In its decision, the court said Damian Gerety and Briana Antkowiak were wrongfully prosecuted because Anne Arundel County police found them in a Linthicum Heights parking lot with heroin solely because of a concerned bystander’s 911 call seeking medical help for the “sleeping” couple suspected of being “really high” in a parked car at about 6:30 p.m. on Oct. 23, 2019.

Assistant Maryland Public Defender Brian Saccenti, who represented Gerety and Antkowiak on appeal, stated via email Thursday that “the court’s opinion construes the Good Samaritan Law in a way that will encourage people to call 911 when they suspect an overdose, which in turn will save lives.”

The Maryland Office of Attorney General did not immediately respond Thursday to a request for comment on the court’s decision.

Gerety and Antkowiak, who declined the unsolicited medical assistance, agreed to the prosecution’s in-court representation that the drugs were found in their car but pleaded not guilty based on the Good Samaritan Law.
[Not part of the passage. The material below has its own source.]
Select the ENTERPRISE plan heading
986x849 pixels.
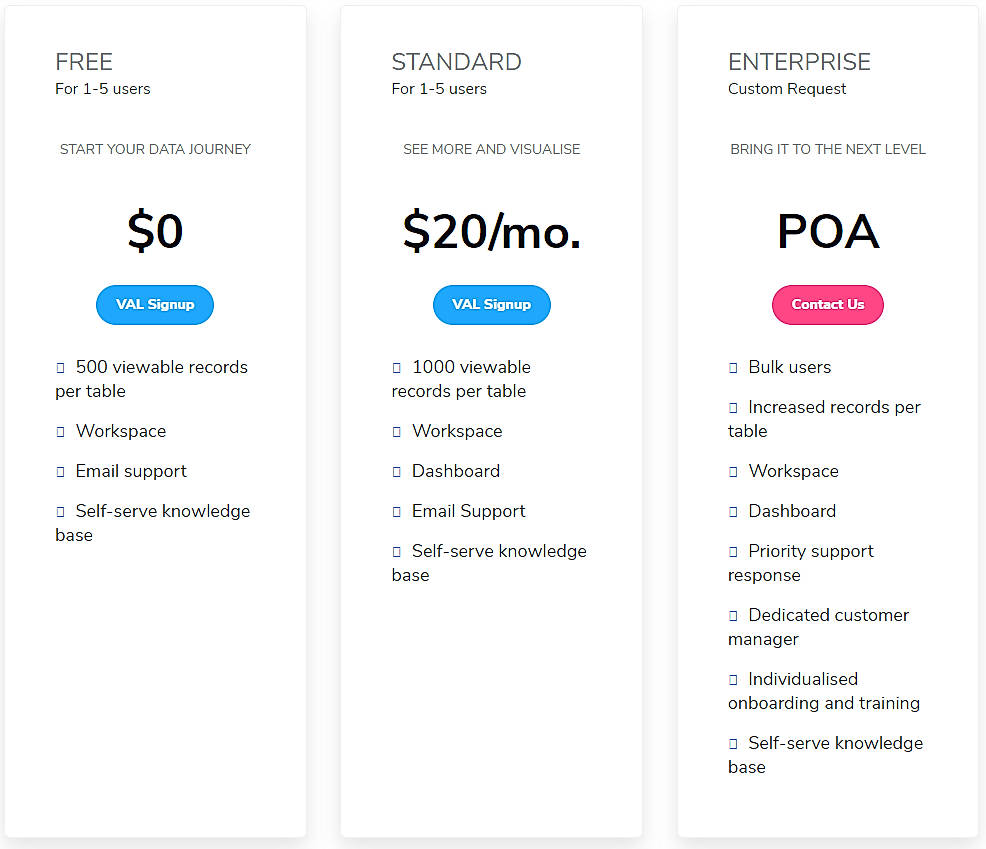(x=799, y=62)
The presiding Anne Arundel County Circuit Court judge, however, rejected the Good Samaritan defense, agreeing with the state that the immunity provision did not apply because no actual medical emergency existed. The judge noted that Gerety was well enough to drive the car from Dunkin’ Donuts across the street to a Checkers restaurant between the time the 911 call was placed and the officers’ response.

The judge sentenced Gerety and Antkowiak to the 101 days they had already served in jail.

In overturning the convictions, the Court of Special Appeals said the Good Samaritan Law requires not an actual medical emergency but only the caller’s “reasonable belief” that a drug-related health emergency exists.

The reasonable belief requirement “encourages drug users and bystanders alike to call 911 at the first sign of distress without fear that if they are mistaken about the extent of the emergency, that they could face criminal consequences for minor drug and alcohol offenses,” Nazarian wrote.

Nazarian was joined in the opinion by Judges Christopher B. Kehoe and James R. Eyler, a retired jurist sitting by special assignment.

The Court of Special Appeals rendered its decision in the consolidated cases Damian Gerety v. State of Maryland and Briana Antkowiak v. State of Maryland, Nos. 2349 and 2365, September Term 2019.